Mindful Leadership – Being Calm in the Storm
By Arvin Patel, EVP and Chief Intellectual Property Officer, TiVo
Mindfulness is a passion of mine; I practice meditation in my personal life, and I use the principles of mindful leadership to help me be a better executive at work. “Mindfulness” has become a popular buzzword in recent years, but what does it really mean? How can mindful leadership help make your workplace more harmonious and productive? In general: mindful leadership is a way for leaders to manage their stress and improve their self-awareness and emotional wellness, in a way that sets a mindful tone and creates positive energy throughout the organization. Recent studies have found that when leaders manage their stress and reduce their anxiety, employees are more likely to be engaged and happy at work. Leaders set the tone for the entire organization; if leaders are constantly frazzled and stressed-out, they are less likely to be effective leaders who inspire the best performance of the people around them.
There is no one “right way” to practice mindful leadership, but I have discovered a few key fundamentals of mindful leadership that can help you stay centered and calm, reduce your stress and improve your focus…and inculcate these same values in the people around you at work.
Here are a few of my favorite practices for mindful leadership.
Create a Calmer, Healthier Work Environment
There are several strategies for mindful leaders to create mindful work environments – such as by reducing interruptions for your team, encouraging everyone to stretch and go for walks throughout the day, or even giving your people access to mindfulness apps so they can develop their own meditation skills. Along with looking at your own mindset and leadership style, pay attention to how your people are working and think creatively about what needs to change in your work environment or workplace culture. Are you doing enough to encourage collaboration and support people’s emotional wellness? The new wave of the future is for managers to be less like “bosses” and more like supportive coaches. If you can develop more of a mindful, soft skills-oriented work culture, your work environment will reflect that same sense of calm.
Be Open to the Moment
Being mindful as a meditative practice is all about learning to live within the moment. Instead of regretting the past, anticipating the future, or fretting about things left undone or worrying about what might come to pass, mindfulness lets us breathe, relax, and accept what is already happening right now. In the same way, mindful leadership helps us to be level-headed and calm, even in the face of stressful events, disappointments, or disasters. Instead of freaking out or overreacting to bad results or a bad moment at work, mindful leaders are able to separate themselves from a particular event, and look at the situation dispassionately. We’ve all had those bosses who, even in mundane situations, were constantly yelling, overreacting, panicking, or acting like the building was on fire. It’s better to be a mindful leader who can take bad news in stride. You can often make better decisions with a deep breath and a calm perspective.
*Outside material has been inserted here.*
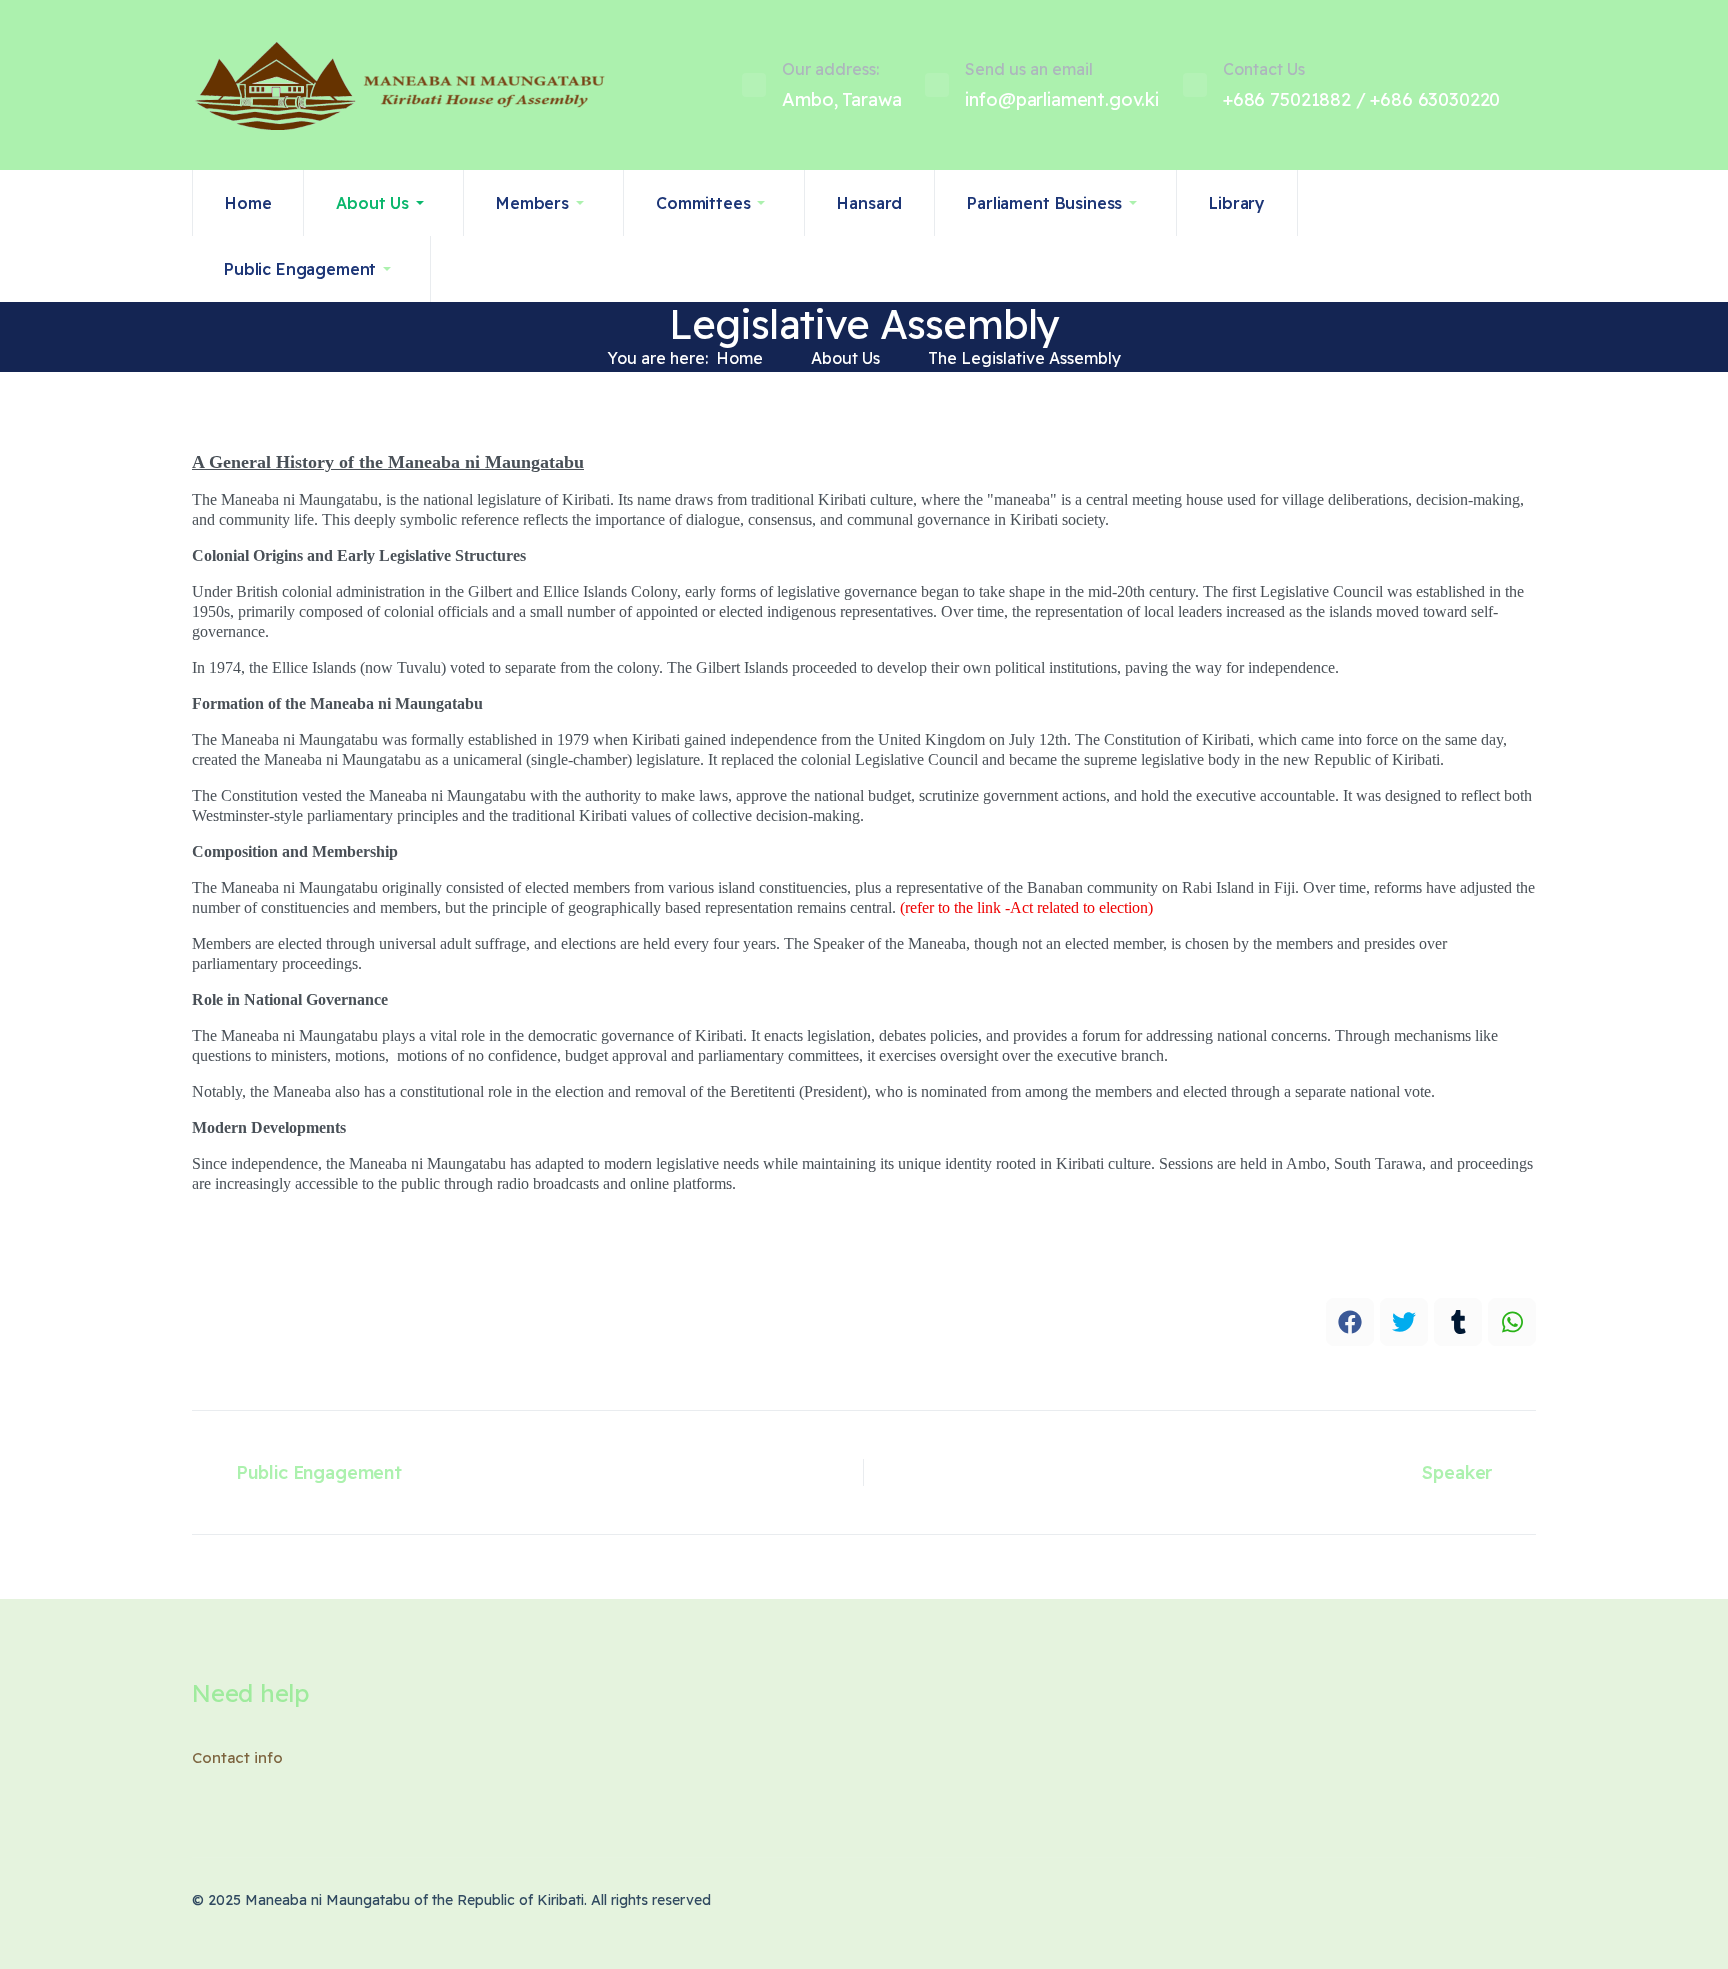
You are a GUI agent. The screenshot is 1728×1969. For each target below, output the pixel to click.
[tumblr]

Mindfulness helps us be more empathetic and feel more intimately connected to other living beings – especially to the other living beings that we work with! Compassion is an underrated skill of mindful leaders. Research shows that simple kindness from leaders at work can help people feel happier, more appreciated, more connected, and more creative. Showing your people that you care about them and that you are genuinely trying to connect with them and support them in their growth will help to build trust among your team, improve productivity, and increase retention of top talent.
Mindfulness is not just about reducing anxiety and managing stress; it’s about being an eager learner and unlocking a greater sense of wonder for everyday life. Curiosity is an essential element of mindful leadership, because it helps you be more inquisitive, more creative, more eager to push the limits and innovate, and more sociable and communicative. People like to work for leaders who are genuinely interested in what they’re up to, who are not locked up inside their own heads all the time. As you’re making the rounds and talking with your team throughout the day, having an attitude of curiosity will help you connect and build better relationships with people. The most mindful leaders don’t claim to know everything; they are humble about all the vastness of the world that is beyond their expertise – and they’re eager to learn more. Staying calm and centered with mindfulness can help you find the mental energy to be more curious and keep learning, more than ever.
Disappointments and failures are part of life, and this is especially true for our lives at work. Mindfulness is not a “superpower” that makes you invincible to destruction; but it can help you bounce back from failure, and overcome difficulties. Mindfulness helps leaders maintain perspective. It helps them take a step back and focus on the big picture. It helps them maintain a well-informed sense of optimism in the face of challenges. The same sort of meditative calm that can come from a personal mindfulness practice — accepting what is happening in the moment, being patient, evaluating options with a clear mind — can also help to chart a better course for a team or an organization.
Mindfulness is not a magic solution and it doesn’t happen overnight. But I’ve found that by making a few simple choices in the way I approach problems in everyday life, by trying harder to exercise discipline over my own emotions and mindsets, and by making extra effort to connect with people with compassion and curiosity, I can bring the best aspects of mindfulness to my leadership at work. I hope the same will be true for you!